1. Rapid change of any kind is bad in any ecosystem. Growing the population too fast creates one set of problems, shrinking the population too fast creates a different set of problems.

2. modern humans have the ability to expand consumption to use all available resources. 10 million jet-setting billionaires have a far worse impact on the environment than 1 billion poor people. Adjusting the environmental impact per human is going to have a far greater effect on the environment, and more quickly, than population changes.



Absolutely (note I referred to gradual change)

And you are right - but poor people _want_ to have material luxuries, by and large, so we should consider what we want our equilibrium state to look like.

Personally, I'm hoping for "8-10 billion people eating low meat diets, living in well insulated homes powered by renewable electricity, in places where they can walk, bike, or take public transport for almost all of their daily needs, and working a 20 hour (or less) week, with the remainder of their time filled with their friends, families, creative passions, and any other joys not yet comprehended"

but it doesn't seem like that's where we're headed.
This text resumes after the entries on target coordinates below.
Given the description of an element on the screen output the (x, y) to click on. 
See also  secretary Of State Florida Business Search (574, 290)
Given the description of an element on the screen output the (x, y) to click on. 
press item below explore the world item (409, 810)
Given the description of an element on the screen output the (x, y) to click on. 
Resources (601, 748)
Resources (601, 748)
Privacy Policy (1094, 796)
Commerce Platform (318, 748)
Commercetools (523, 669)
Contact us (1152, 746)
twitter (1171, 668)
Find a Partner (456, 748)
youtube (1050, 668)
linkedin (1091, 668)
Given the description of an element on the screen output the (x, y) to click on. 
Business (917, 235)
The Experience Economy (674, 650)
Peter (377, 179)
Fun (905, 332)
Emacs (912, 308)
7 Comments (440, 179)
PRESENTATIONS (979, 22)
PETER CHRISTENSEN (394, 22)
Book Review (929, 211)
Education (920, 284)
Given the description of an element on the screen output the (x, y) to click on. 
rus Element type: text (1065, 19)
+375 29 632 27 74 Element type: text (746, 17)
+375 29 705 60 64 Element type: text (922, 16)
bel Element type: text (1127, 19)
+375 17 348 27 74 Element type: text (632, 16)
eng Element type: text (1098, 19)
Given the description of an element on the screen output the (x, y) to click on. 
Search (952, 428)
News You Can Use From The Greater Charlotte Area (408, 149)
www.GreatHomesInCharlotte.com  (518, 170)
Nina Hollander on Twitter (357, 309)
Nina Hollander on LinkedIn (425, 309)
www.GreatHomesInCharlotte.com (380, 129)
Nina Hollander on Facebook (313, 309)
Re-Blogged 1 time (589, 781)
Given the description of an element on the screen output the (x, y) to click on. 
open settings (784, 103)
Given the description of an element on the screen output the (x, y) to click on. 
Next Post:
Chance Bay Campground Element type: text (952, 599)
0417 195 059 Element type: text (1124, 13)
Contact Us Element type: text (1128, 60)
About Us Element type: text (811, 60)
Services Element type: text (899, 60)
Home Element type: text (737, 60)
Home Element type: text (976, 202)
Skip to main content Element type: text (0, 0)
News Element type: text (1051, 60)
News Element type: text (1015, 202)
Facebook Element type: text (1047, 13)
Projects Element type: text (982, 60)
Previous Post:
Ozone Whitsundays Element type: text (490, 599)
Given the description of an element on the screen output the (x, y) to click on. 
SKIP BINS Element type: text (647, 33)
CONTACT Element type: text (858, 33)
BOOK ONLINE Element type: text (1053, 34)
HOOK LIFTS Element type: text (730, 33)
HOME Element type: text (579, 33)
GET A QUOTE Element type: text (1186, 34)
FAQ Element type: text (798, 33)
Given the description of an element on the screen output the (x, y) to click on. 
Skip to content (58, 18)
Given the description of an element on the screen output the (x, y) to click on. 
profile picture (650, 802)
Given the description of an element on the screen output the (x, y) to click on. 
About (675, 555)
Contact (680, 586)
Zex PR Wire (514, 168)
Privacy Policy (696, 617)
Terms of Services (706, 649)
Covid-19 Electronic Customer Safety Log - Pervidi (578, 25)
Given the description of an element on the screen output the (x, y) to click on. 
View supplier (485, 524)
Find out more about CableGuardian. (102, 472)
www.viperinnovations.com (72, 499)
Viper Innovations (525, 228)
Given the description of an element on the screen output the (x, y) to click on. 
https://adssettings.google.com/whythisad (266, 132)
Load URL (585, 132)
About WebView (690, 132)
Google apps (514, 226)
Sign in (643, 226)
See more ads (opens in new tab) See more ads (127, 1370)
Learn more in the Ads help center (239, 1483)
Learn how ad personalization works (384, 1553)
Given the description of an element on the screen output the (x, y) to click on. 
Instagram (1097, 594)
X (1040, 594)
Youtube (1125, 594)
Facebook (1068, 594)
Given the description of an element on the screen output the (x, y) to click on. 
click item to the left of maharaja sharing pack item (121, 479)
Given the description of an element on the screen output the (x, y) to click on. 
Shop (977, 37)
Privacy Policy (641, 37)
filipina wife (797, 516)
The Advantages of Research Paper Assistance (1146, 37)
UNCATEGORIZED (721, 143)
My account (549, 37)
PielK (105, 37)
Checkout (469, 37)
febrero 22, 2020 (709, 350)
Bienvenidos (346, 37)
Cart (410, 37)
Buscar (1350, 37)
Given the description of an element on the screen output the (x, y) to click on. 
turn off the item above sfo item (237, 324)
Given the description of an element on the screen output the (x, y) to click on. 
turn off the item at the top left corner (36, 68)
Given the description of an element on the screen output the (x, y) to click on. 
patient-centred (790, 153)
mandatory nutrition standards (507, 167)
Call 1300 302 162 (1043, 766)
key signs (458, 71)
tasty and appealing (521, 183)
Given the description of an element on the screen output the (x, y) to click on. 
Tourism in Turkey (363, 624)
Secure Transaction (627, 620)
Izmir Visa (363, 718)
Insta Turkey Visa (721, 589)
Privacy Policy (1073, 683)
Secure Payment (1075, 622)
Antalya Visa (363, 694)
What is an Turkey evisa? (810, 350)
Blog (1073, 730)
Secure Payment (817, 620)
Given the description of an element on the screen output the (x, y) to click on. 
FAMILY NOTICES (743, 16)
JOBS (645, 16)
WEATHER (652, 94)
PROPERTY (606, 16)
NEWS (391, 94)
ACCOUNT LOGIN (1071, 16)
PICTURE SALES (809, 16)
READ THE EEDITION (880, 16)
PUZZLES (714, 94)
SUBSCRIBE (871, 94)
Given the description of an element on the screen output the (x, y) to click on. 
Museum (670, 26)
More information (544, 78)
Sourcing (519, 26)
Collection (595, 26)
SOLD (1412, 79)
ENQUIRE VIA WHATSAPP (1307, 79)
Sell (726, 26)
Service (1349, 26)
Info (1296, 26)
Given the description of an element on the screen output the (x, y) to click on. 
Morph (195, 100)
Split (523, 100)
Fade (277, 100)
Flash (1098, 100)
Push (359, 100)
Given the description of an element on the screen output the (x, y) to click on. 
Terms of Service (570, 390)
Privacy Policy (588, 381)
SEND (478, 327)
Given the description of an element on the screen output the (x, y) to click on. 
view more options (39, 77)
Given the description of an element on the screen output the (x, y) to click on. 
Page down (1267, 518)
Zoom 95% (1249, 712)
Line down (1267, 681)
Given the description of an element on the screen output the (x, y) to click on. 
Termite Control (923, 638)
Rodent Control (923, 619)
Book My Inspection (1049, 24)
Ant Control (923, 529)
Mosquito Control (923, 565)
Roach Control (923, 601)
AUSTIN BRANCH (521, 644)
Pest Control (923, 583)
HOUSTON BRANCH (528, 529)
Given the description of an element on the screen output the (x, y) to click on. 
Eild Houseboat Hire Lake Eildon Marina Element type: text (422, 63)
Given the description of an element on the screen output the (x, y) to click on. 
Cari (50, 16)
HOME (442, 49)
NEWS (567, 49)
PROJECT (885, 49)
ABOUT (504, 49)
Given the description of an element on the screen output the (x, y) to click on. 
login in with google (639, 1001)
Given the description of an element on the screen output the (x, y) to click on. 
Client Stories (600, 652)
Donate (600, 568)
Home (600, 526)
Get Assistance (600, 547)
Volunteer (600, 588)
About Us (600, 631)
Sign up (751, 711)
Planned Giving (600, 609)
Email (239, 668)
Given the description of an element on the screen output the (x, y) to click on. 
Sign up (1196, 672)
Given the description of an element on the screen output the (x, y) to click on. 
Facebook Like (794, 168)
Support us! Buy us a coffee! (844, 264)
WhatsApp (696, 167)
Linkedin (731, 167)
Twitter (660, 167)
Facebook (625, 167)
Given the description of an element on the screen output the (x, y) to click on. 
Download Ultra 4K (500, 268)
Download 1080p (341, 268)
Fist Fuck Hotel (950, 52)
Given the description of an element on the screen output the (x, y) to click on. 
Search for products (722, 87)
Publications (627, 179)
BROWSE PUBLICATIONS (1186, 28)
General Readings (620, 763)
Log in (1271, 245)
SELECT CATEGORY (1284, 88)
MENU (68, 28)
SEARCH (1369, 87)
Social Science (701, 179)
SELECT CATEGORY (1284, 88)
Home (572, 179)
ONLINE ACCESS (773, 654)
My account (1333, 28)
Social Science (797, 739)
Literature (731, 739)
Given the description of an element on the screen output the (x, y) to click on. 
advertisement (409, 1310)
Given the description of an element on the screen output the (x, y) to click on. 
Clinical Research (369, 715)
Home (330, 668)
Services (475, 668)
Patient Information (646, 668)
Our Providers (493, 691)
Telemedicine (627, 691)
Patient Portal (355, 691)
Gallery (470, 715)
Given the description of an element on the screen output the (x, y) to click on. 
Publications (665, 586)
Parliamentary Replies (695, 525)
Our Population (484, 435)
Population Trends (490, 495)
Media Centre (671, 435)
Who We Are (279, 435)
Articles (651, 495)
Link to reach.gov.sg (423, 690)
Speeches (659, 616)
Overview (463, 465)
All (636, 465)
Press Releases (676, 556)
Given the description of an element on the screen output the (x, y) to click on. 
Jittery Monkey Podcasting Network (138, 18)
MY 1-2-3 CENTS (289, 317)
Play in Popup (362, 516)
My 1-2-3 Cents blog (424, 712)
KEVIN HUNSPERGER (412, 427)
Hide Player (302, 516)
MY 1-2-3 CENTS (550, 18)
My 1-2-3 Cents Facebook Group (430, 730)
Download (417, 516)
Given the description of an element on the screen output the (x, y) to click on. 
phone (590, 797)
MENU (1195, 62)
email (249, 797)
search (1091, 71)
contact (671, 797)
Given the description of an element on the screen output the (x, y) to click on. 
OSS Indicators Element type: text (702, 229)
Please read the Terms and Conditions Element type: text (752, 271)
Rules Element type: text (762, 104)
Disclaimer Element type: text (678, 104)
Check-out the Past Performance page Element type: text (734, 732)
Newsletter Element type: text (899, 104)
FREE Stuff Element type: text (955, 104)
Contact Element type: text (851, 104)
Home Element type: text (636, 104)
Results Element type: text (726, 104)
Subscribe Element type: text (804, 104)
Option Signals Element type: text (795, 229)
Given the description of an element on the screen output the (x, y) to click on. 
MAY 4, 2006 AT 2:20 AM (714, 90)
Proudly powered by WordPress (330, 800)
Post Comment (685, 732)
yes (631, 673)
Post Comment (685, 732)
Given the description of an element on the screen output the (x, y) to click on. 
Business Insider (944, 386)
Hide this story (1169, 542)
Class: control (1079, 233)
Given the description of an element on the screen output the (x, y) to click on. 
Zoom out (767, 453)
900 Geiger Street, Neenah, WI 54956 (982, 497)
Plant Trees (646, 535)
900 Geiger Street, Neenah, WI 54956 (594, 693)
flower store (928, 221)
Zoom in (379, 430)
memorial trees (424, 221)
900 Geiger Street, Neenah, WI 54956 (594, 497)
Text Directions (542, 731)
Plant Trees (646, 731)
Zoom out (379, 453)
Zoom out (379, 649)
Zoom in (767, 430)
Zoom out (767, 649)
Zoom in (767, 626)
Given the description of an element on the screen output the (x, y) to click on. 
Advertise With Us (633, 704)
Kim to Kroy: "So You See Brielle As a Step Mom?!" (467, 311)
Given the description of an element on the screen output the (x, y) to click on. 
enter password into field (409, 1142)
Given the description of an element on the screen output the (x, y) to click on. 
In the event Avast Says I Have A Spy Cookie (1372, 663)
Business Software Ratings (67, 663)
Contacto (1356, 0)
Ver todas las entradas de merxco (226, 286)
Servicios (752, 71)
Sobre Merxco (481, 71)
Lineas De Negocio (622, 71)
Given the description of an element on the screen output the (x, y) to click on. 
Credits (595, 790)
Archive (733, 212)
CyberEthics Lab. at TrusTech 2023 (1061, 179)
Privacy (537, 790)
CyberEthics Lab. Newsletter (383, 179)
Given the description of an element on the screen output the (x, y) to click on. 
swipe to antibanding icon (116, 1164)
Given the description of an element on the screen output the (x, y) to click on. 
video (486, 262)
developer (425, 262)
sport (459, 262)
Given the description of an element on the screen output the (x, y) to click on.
because people who want "eating low meat diets" and "walk, bike, or take public transport" go extinct first.


Why? (I speak as someone who fits that description and has kids)


> Why? (I speak as someone who fits that description and has kids)

I’m not the original commenter, but I assume that the reference is that this/your group fairly reliably across most cultures does not maintain the 2.1 children per woman birth rate / replacement rate needed to sustain a population.

At a minimum, this seems to be true for this particular socioeconomic class in most parts of Europe, East Asia, and US/Canada. Not sure about South Asia.


Doesn’t make sense. All groups are trending towards sub-replacement fertility. Even the mormons.


Israel has a TFR of 2.9, which has held steady for 40 years.